Extracted text »
......

This paper has three parts. The first part describes the prevalence
of mental health and addiction problems among inmates in New Jersey
jails and prisons. These rates are contrasted with those for the
nation and are used to identify the scope and nature of the state's
investment opportunity. The next part describes the "investment"
responses by New Jersey prisons and jails. The third part discusses
obstacles to "protecting" investments in health and justice outcomes
and recommends an investment strategy and operational changes that
might minimize the loss and maximize the return on the public's
investment dollar.
I. Behavioral Health Problems Among New Jersey Inmates: An
Investment Opportunity
Federal statistics show that approximately 16 percent of jail and
prison inmates have some type of mental health problem.1 A recent
report prepared by the National Commission on Correctional
Healthcare estimates higher rates of mental illness, especially
among women.2 It is also known that inmates with mental health
problems are likely to have co-occurring addiction problems.
According to federal statistics, roughly 60 percent of state prison
inmates with mental health problems were under the influence of
drugs or alcohol at the time of their index arrest.1 This estimate
is consistent with epidemiologic evidence on the co-morbidity
between mental illness and addiction problems.3-5
Combined together, these estimates suggest that mental illness is
over-represented in the incarcerated population, and it ranges in
its severity and persistence. But these are rather "soft" estimates,
lacking the detail and specificity required for informed policy
making and planning, in part because state and local correctional
authorities do not routinely collect mental health statistics, and
those numbers that are collected are typically not published.

......

Given information »
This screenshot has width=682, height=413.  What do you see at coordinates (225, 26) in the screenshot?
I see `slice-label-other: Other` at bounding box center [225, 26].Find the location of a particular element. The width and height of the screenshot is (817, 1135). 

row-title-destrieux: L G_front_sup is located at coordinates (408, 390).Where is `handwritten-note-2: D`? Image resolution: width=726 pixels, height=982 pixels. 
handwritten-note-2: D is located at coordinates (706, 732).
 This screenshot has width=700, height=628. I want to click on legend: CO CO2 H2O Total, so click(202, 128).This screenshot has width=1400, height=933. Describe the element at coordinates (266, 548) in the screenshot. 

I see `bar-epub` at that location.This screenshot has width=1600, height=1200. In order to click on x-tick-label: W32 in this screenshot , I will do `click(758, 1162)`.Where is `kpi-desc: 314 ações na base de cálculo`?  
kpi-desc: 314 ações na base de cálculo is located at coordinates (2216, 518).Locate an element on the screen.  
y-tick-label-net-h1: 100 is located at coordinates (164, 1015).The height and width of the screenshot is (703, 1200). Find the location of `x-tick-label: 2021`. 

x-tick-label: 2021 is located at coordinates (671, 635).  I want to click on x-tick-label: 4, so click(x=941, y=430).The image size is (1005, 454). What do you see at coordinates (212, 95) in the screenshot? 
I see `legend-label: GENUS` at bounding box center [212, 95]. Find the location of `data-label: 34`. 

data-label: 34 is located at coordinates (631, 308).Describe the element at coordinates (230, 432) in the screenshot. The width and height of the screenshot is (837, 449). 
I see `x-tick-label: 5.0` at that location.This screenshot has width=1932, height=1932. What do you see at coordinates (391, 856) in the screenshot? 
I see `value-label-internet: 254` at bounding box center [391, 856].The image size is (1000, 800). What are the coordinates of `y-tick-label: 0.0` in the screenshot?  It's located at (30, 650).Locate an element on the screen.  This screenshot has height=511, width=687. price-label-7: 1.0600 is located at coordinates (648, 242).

......

Problem to solve » Transcribe the passage of the behavioral health paper starting with "This paper has" and going on through "investment dollar.". These items are not needed for any of the work here.

The answer »
This paper has three parts. The first part describes the prevalence
of mental health and addiction problems among inmates in New Jersey
jails and prisons. These rates are contrasted with those for the
nation and are used to identify the scope and nature of the state's
investment opportunity. The next part describes the "investment"
responses by New Jersey prisons and jails. The third part discusses
obstacles to "protecting" investments in health and justice outcomes
and recommends an investment strategy and operational changes that
might minimize the loss and maximize the return on the public's
investment dollar.